Problem to solve: From the listing below, output only the lines starting at the line that has "Image resolution: width=289, height=2576." and ending at the line that has "[Réinitialiser l’orientation au", exactly as they appear, ends included.

Records to use:
◇ ◇ ◇ ◇ ◇ ◇ ◇
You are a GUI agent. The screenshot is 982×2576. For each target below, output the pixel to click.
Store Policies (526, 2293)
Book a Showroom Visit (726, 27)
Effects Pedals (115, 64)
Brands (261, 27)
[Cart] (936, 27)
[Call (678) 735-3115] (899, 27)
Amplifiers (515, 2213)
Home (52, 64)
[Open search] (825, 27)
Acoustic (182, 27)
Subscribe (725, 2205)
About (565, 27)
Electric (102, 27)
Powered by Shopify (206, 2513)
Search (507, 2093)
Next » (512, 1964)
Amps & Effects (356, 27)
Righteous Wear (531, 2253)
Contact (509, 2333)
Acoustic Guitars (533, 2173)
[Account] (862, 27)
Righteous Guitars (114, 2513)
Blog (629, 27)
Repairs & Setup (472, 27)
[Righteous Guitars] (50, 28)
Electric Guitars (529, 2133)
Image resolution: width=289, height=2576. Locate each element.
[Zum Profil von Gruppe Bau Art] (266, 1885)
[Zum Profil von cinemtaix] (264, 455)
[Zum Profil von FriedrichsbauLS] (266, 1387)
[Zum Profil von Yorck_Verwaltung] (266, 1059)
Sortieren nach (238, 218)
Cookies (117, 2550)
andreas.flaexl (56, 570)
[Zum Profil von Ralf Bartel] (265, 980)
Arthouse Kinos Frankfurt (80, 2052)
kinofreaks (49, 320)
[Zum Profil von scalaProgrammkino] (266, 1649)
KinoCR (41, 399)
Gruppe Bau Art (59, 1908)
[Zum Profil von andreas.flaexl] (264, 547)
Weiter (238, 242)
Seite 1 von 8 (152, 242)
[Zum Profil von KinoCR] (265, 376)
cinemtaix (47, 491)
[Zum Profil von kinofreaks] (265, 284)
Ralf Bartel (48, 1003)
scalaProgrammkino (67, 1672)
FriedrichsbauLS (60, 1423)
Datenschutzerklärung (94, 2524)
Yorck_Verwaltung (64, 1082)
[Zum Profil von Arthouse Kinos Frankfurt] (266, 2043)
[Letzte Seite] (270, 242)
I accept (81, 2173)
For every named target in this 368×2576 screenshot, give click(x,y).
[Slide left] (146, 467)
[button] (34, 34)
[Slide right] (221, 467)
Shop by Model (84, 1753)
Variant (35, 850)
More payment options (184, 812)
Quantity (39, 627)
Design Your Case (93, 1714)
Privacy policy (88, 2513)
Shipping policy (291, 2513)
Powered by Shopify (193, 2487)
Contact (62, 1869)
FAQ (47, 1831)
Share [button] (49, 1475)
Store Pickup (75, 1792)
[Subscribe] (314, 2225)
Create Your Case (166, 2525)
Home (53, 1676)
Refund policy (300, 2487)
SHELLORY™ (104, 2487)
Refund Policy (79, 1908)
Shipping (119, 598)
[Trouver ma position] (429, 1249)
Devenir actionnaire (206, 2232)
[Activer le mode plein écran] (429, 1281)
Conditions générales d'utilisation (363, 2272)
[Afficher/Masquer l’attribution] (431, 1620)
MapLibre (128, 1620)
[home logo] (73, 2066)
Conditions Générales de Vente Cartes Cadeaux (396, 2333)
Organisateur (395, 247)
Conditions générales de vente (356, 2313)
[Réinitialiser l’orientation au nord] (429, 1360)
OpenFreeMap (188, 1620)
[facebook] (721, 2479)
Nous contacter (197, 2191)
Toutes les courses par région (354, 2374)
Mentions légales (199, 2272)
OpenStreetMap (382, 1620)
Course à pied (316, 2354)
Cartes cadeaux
◇ ◇ ◇ ◇ ◇ ◇ ◇
Response for this exercise:
Image resolution: width=289, height=2576. Locate each element.
[Zum Profil von Gruppe Bau Art] (266, 1885)
[Zum Profil von cinemtaix] (264, 455)
[Zum Profil von FriedrichsbauLS] (266, 1387)
[Zum Profil von Yorck_Verwaltung] (266, 1059)
Sortieren nach (238, 218)
Cookies (117, 2550)
andreas.flaexl (56, 570)
[Zum Profil von Ralf Bartel] (265, 980)
Arthouse Kinos Frankfurt (80, 2052)
kinofreaks (49, 320)
[Zum Profil von scalaProgrammkino] (266, 1649)
KinoCR (41, 399)
Gruppe Bau Art (59, 1908)
[Zum Profil von andreas.flaexl] (264, 547)
Weiter (238, 242)
Seite 1 von 8 (152, 242)
[Zum Profil von KinoCR] (265, 376)
cinemtaix (47, 491)
[Zum Profil von kinofreaks] (265, 284)
Ralf Bartel (48, 1003)
scalaProgrammkino (67, 1672)
FriedrichsbauLS (60, 1423)
Datenschutzerklärung (94, 2524)
Yorck_Verwaltung (64, 1082)
[Zum Profil von Arthouse Kinos Frankfurt] (266, 2043)
[Letzte Seite] (270, 242)
I accept (81, 2173)
For every named target in this 368×2576 screenshot, give click(x,y).
[Slide left] (146, 467)
[button] (34, 34)
[Slide right] (221, 467)
Shop by Model (84, 1753)
Variant (35, 850)
More payment options (184, 812)
Quantity (39, 627)
Design Your Case (93, 1714)
Privacy policy (88, 2513)
Shipping policy (291, 2513)
Powered by Shopify (193, 2487)
Contact (62, 1869)
FAQ (47, 1831)
Share [button] (49, 1475)
Store Pickup (75, 1792)
[Subscribe] (314, 2225)
Create Your Case (166, 2525)
Home (53, 1676)
Refund policy (300, 2487)
SHELLORY™ (104, 2487)
Refund Policy (79, 1908)
Shipping (119, 598)
[Trouver ma position] (429, 1249)
Devenir actionnaire (206, 2232)
[Activer le mode plein écran] (429, 1281)
Conditions générales d'utilisation (363, 2272)
[Afficher/Masquer l’attribution] (431, 1620)
MapLibre (128, 1620)
[home logo] (73, 2066)
Conditions Générales de Vente Cartes Cadeaux (396, 2333)
Organisateur (395, 247)
Conditions générales de vente (356, 2313)
[Réinitialiser l’orientation au nord] (429, 1360)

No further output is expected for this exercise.